There are a couple of projects or tenders that are in pipeline. You know, as and when, of course, we will participate or we come to other stages, we will keep all informed. We continue to seek opportunities, you know, over an existing projects that we have signed up with.
Thank you so much, and all the very best.
Thank you.
Thank you. Next question. Next follow-up question is from Rinan from InCred Capital. Please go ahead.
Yeah, hi. Thanks for the follow-up. Yes, so on Rajasthan, you said, total CapEx will be INR 200 crore. And in the next, in FY 2024, 2025, the CapEx guidance is INR 120 crore-INR 130 crore each year. So in FY 2025, you're saying Rajasthan will contribute INR 300 crore of revenue, which means that the entire INR 200 crore of CapEx for Rajasthan should be done before FY 2025. So I'm slightly confused as to how much CapEx have you already incurred to Rajasthan? I mean, could you just verify, at what time will you incur how much CapEx to Rajasthan? Is my understanding correct, that if you get INR 300 crore of revenue from Rajasthan in FY 2025, then all the CapEx for Rajasthan needs to be done before FY 2025?
If you, if we, the project deployment will start once the agreement executed. In the Q3 or Q4, we see some amount of CapEx to be incurred for Rajasthan, and balance will be incurred in first quarter of next year, FY25. This is an expected timeline and projections of ours, which drives the project further.
Follow up. That means that, within second half of FY24, and let's say first quarter of FY25, you will find total INR 200 crore of CapEx and all of it will be Rajasthan?
Yes.
Okay. Okay. Okay, so, in project excluding Rajasthan over FY 2024 and 2025, we are spending only INR 50 crore, INR 60 crore of CapEx?
Yes. Yes.
Okay. Okay. This, this number seems a little low. Is this low because we are taking more equipment financing, or is it because most of that CapEx is behind us of the other projects other than Rajasthan?
Sorry, could you just repeat the?
Yeah, yeah, I'll restate the question. So over two years, this is FY24 and FY25, we are spending total CapEx of INR 250-260 crore, right? That's INR 120-130 crore each year. So over two years, it comes to INR 240-260 crore, right? Now, of this, INR 200 crore will be Rajasthan. So the CapEx from the other projects, which is, let's say, your Odisha, Tamil, you know, what have you. So on those projects, we are spending literally only INR 40-60 crore, in addition to what we have already spent on those projects. So what I wanted to understand was that for the... Yeah, go ahead.
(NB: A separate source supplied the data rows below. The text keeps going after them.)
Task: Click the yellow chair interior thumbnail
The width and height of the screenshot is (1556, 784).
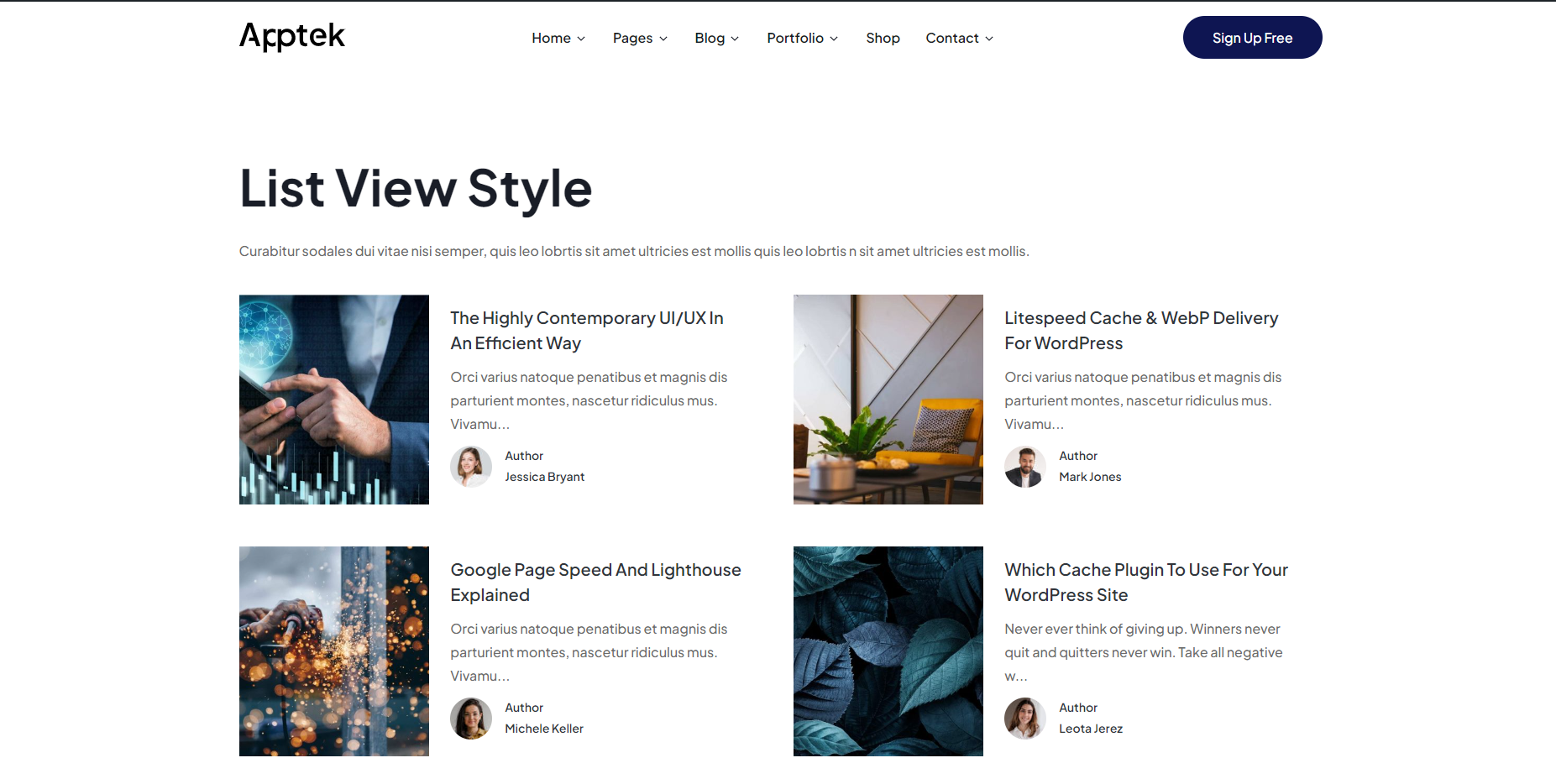Action: [x=888, y=400]
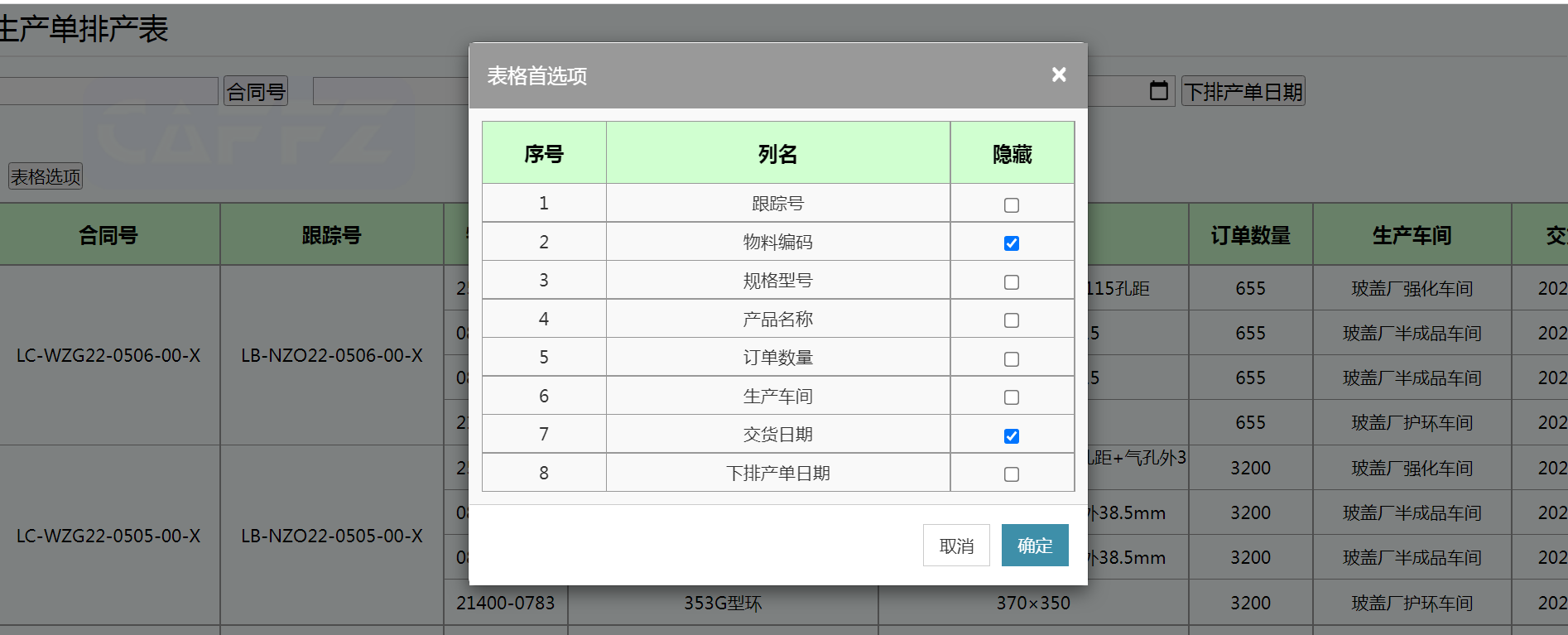
Task: Open the 表格选项 table options button
Action: pyautogui.click(x=46, y=176)
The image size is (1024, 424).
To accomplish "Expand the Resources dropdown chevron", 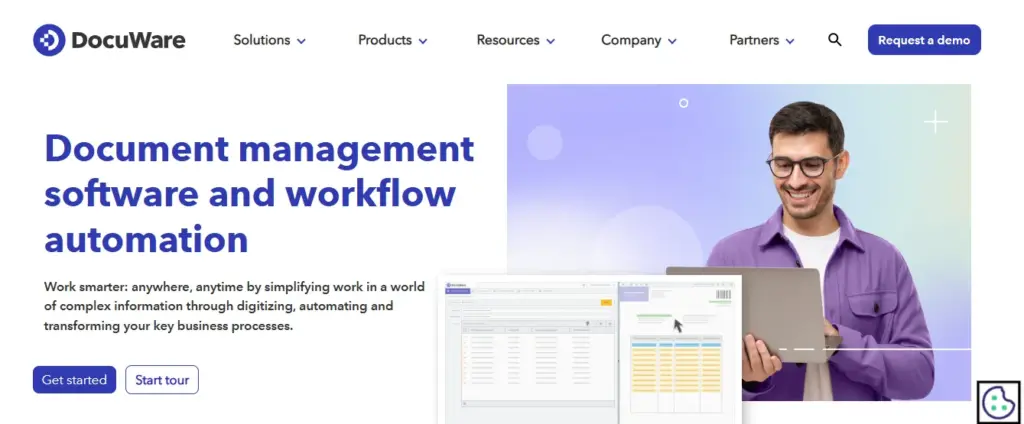I will click(551, 41).
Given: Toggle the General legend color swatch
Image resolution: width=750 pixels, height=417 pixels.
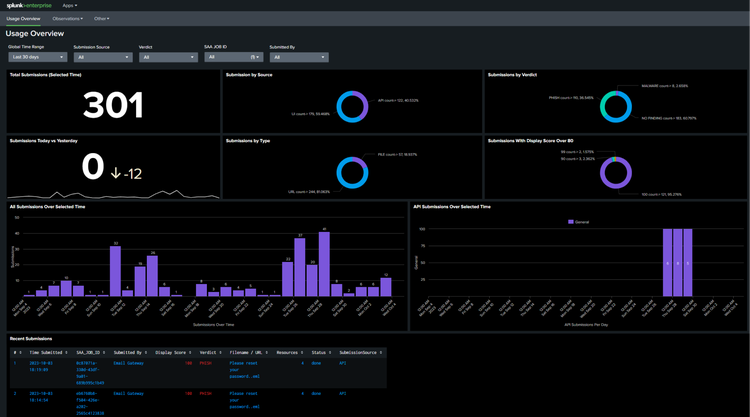Looking at the screenshot, I should pos(570,221).
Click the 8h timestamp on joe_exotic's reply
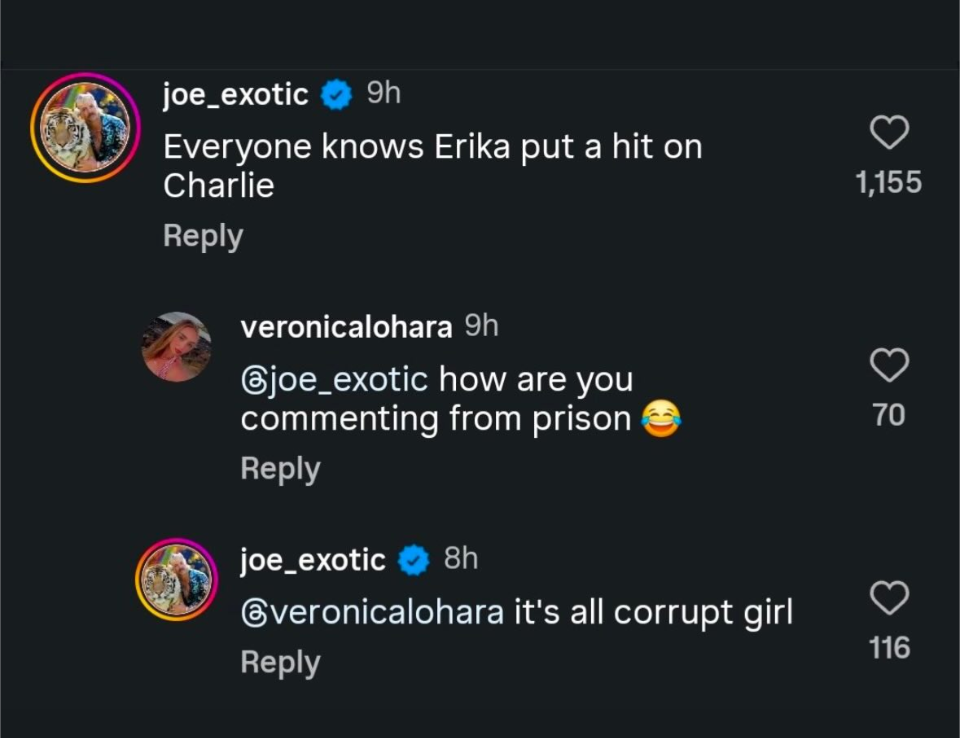The image size is (960, 738). click(x=461, y=559)
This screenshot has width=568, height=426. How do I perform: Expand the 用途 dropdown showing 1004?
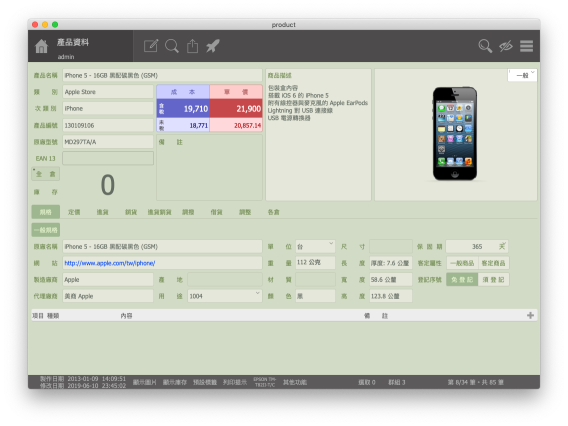(225, 296)
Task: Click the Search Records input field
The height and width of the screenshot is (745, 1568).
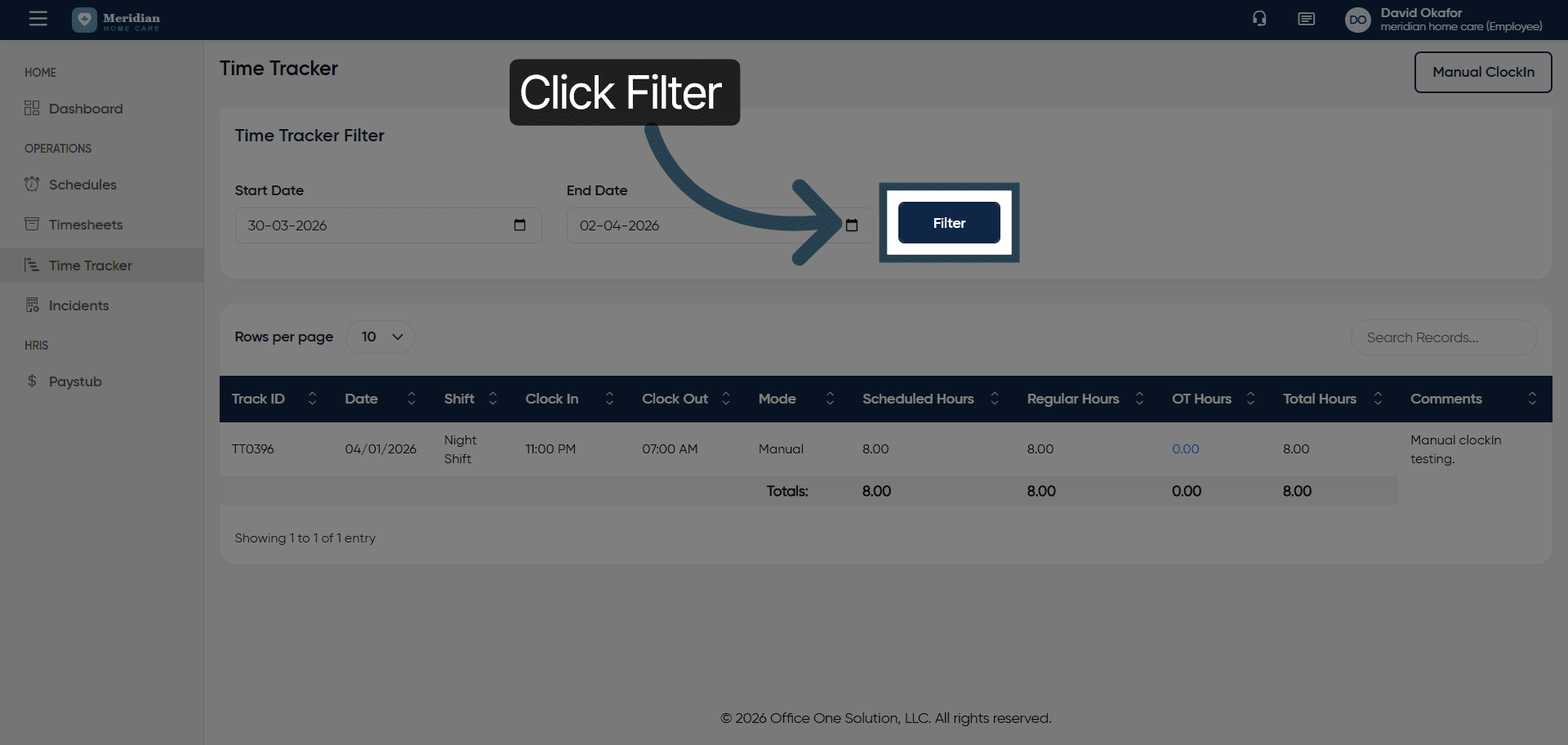Action: (x=1443, y=337)
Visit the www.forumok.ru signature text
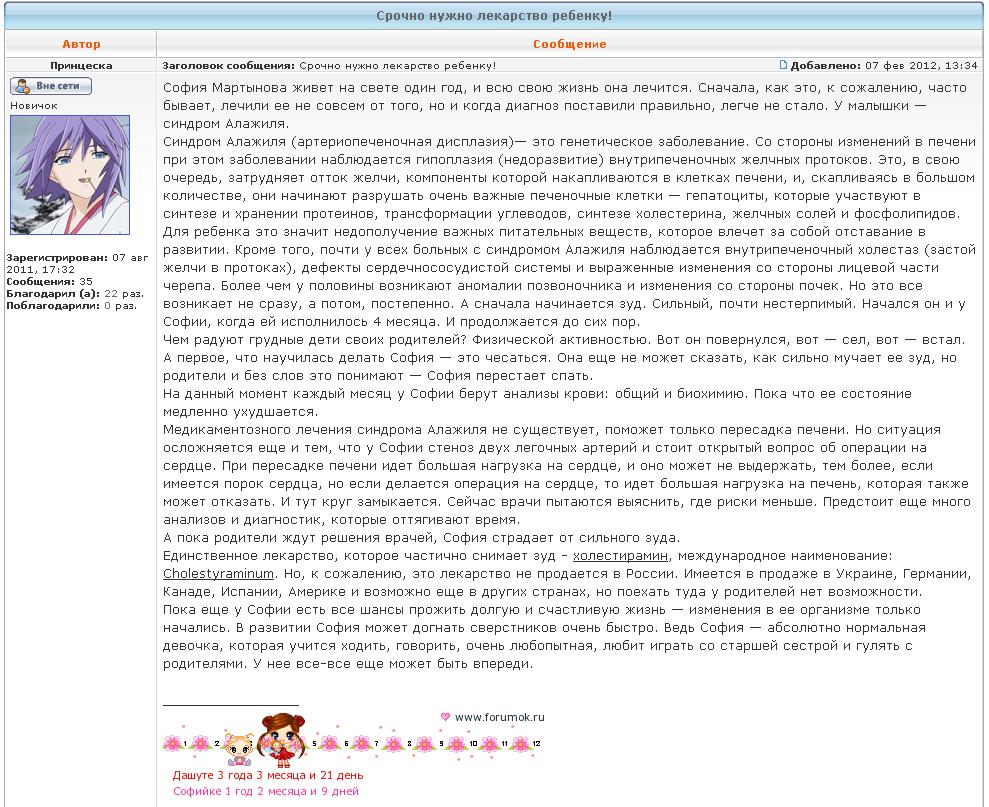The height and width of the screenshot is (807, 989). click(499, 716)
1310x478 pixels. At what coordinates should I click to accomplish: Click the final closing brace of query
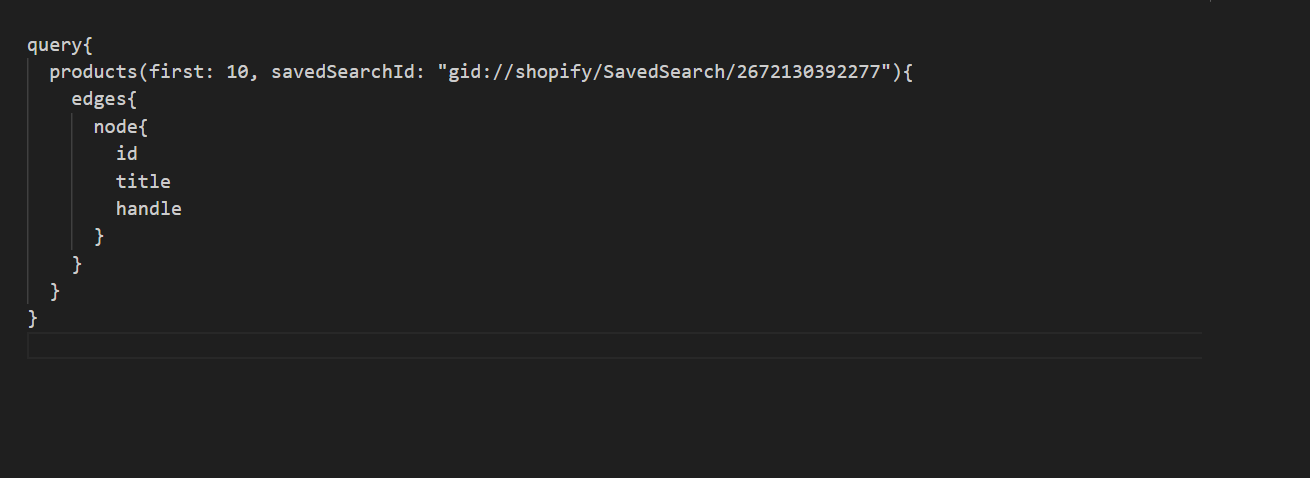[x=33, y=318]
No, sorry, sir, I think that's a, a good question. If you see, like, in this quarter, we've already invested about INR 30+ crore. Some of the investment has already been incurred. Considering that these are turnkey projects, some of the equipment we're also trying to keep it come on a deferred payment basis or as, as I said, you know. Those are the ways we are trying to look into it, where, you know, it, it shows how the project gets implemented and the CapEx. What, what we've spoken is these are the projects like Rajasthan, where we have deployed the equipment entirely, and hence that is the outflow in terms of CapEx that we'll have to do.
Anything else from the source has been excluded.